Work instructions: The answer must consist of each line below that holds the word "Tickets", copied as it stands.

Extracted material section start

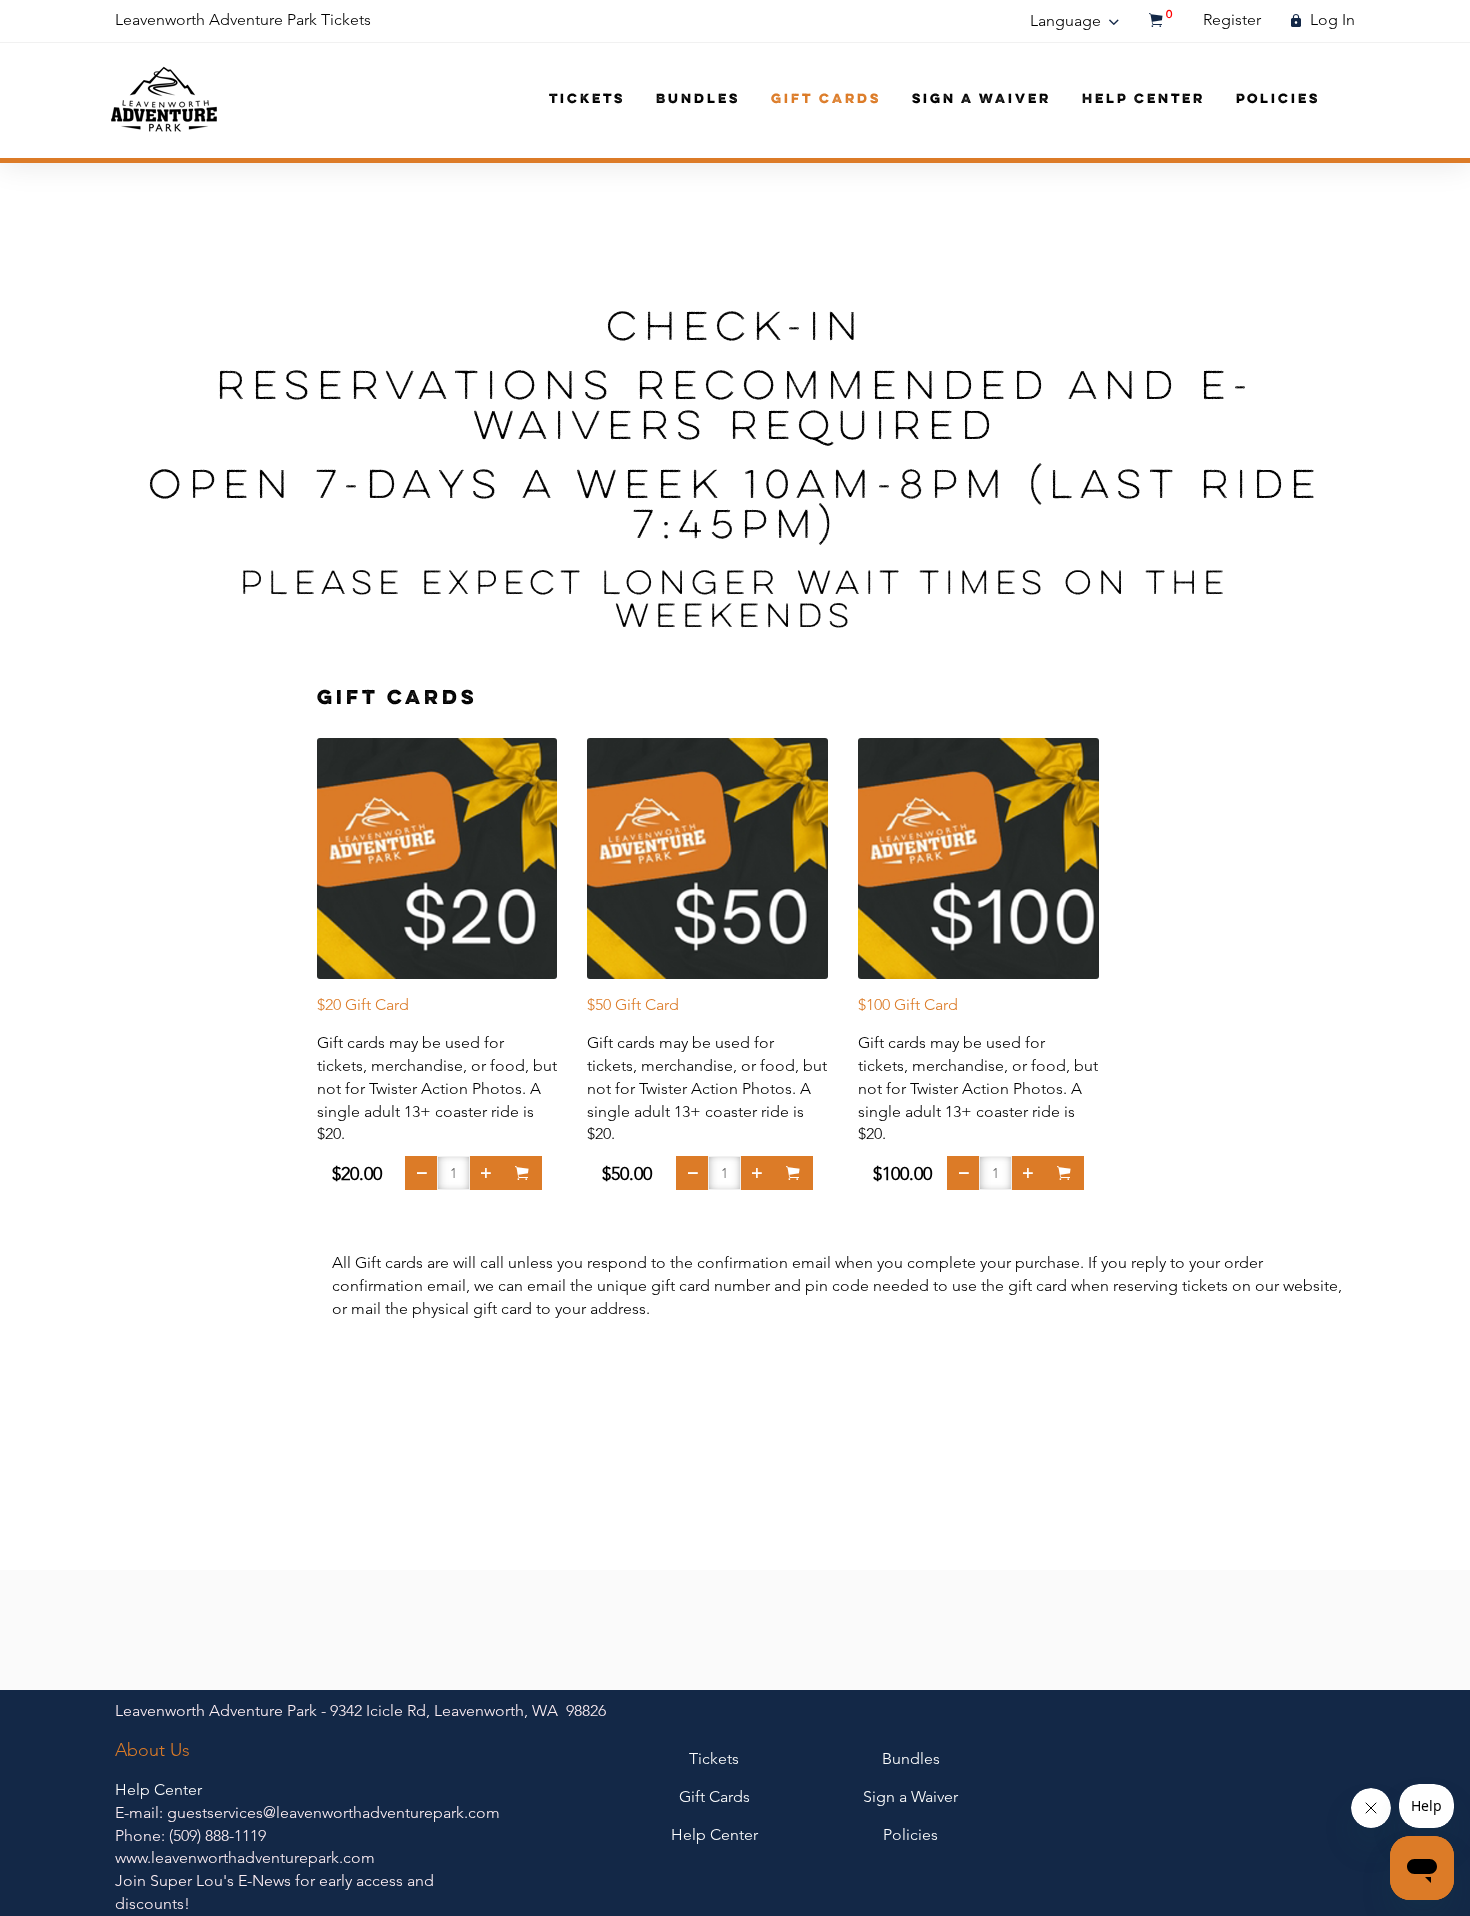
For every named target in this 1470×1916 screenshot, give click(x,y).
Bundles (698, 99)
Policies (1278, 99)
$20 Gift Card (363, 1004)
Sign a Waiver (981, 99)
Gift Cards (826, 99)
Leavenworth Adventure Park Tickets (243, 19)
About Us (152, 1750)
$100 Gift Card (908, 1004)
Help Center (1143, 99)
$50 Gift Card (633, 1004)
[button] (421, 1173)
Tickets (587, 99)
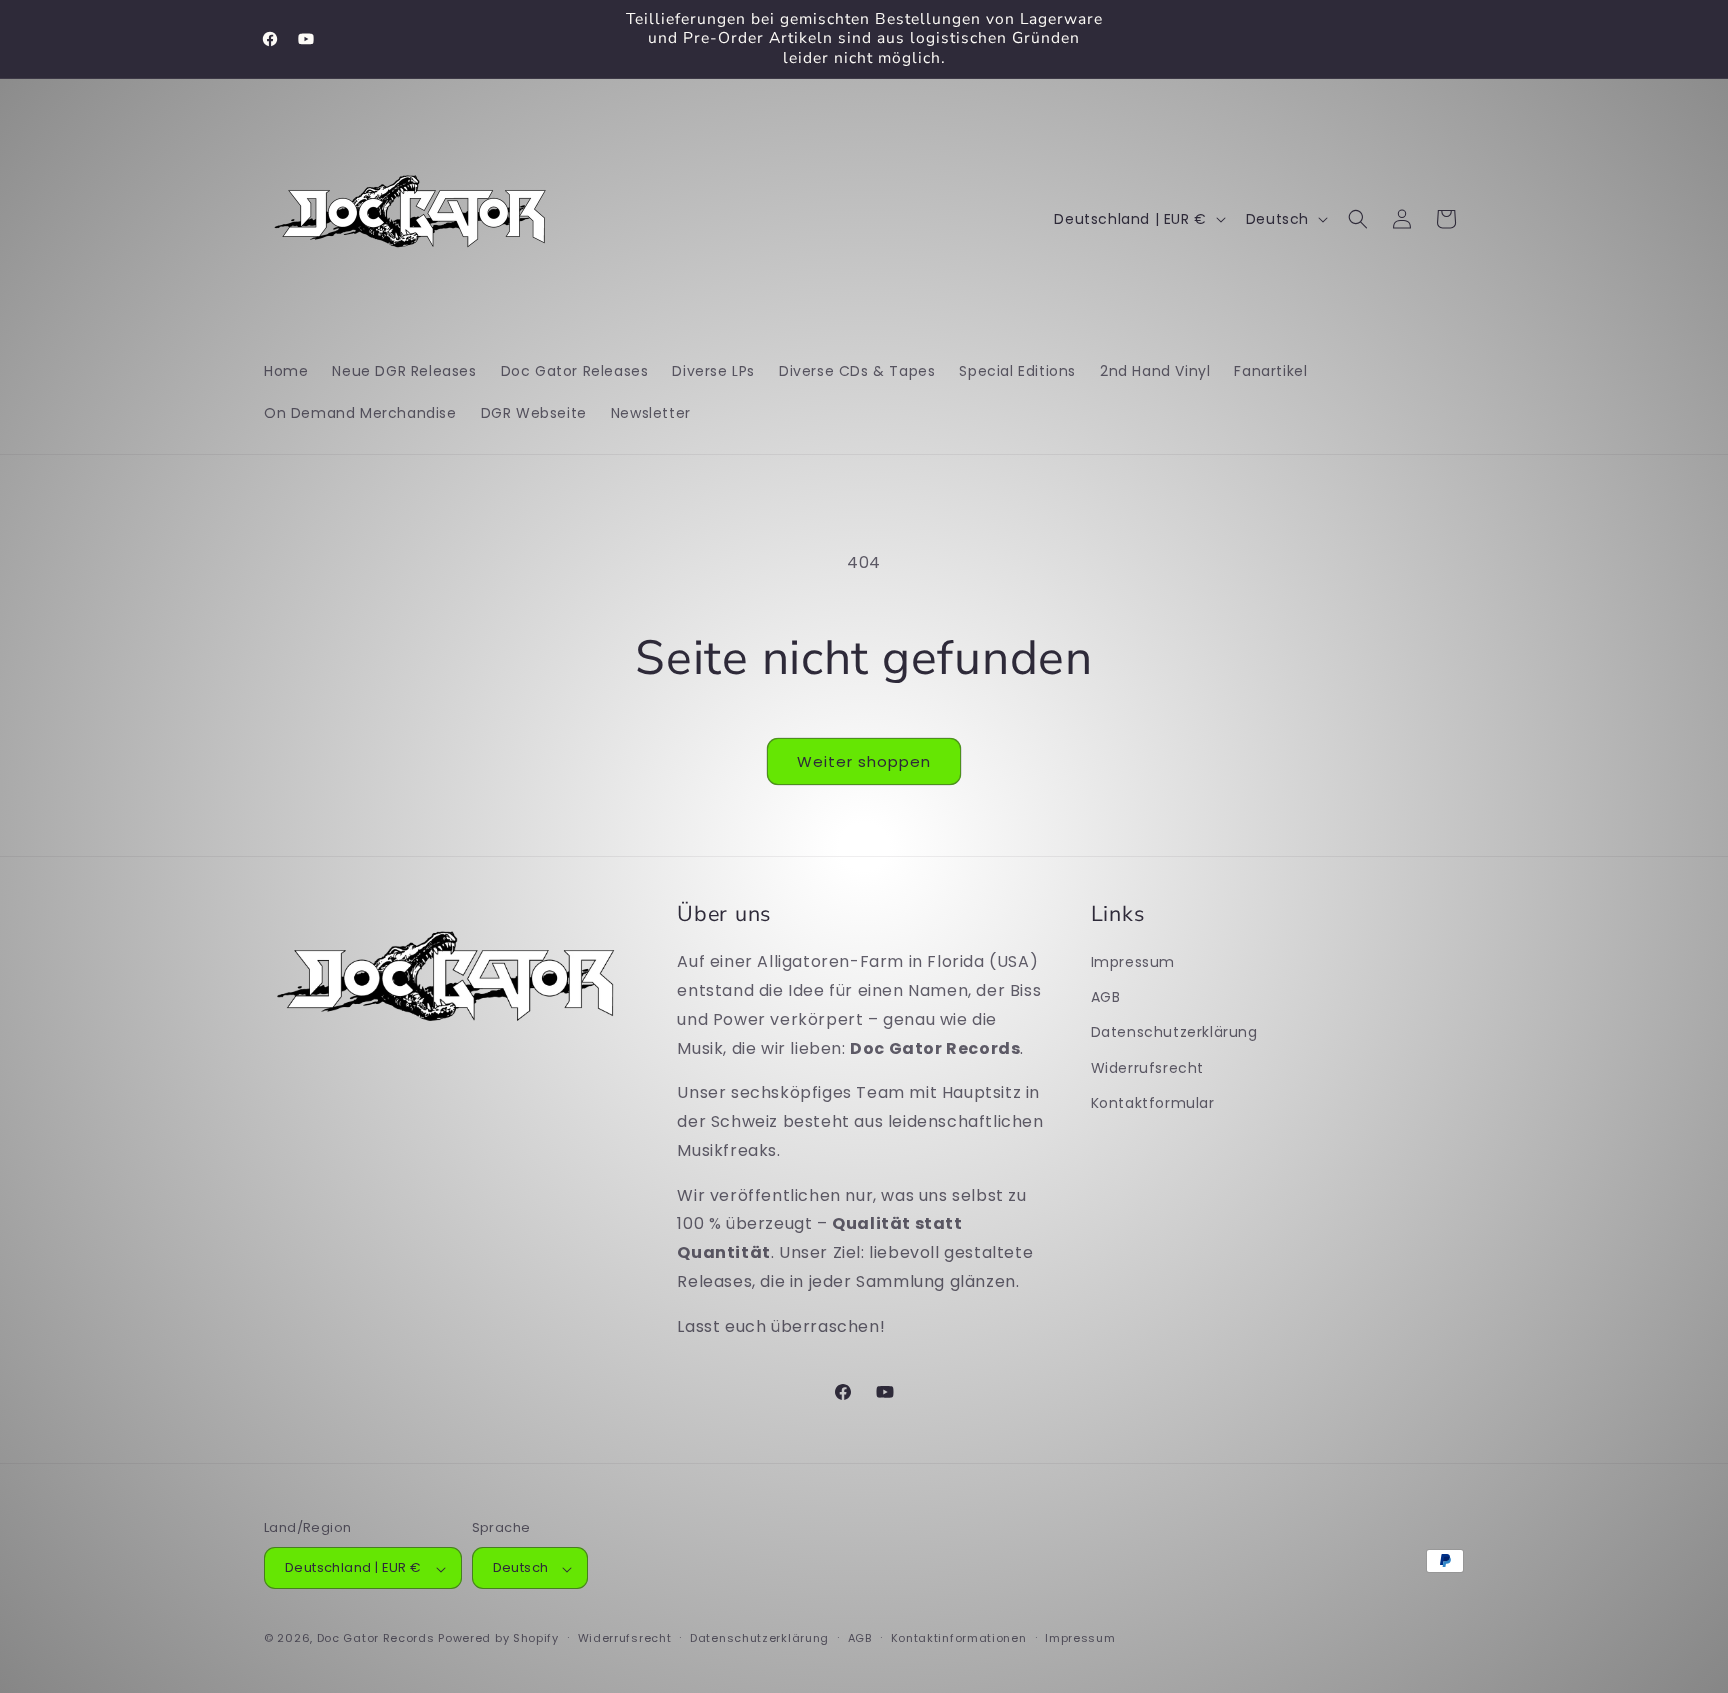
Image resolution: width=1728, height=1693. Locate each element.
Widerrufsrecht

Extracted material section end

Result:
Leavenworth Adventure Park Tickets (243, 19)
Tickets (587, 99)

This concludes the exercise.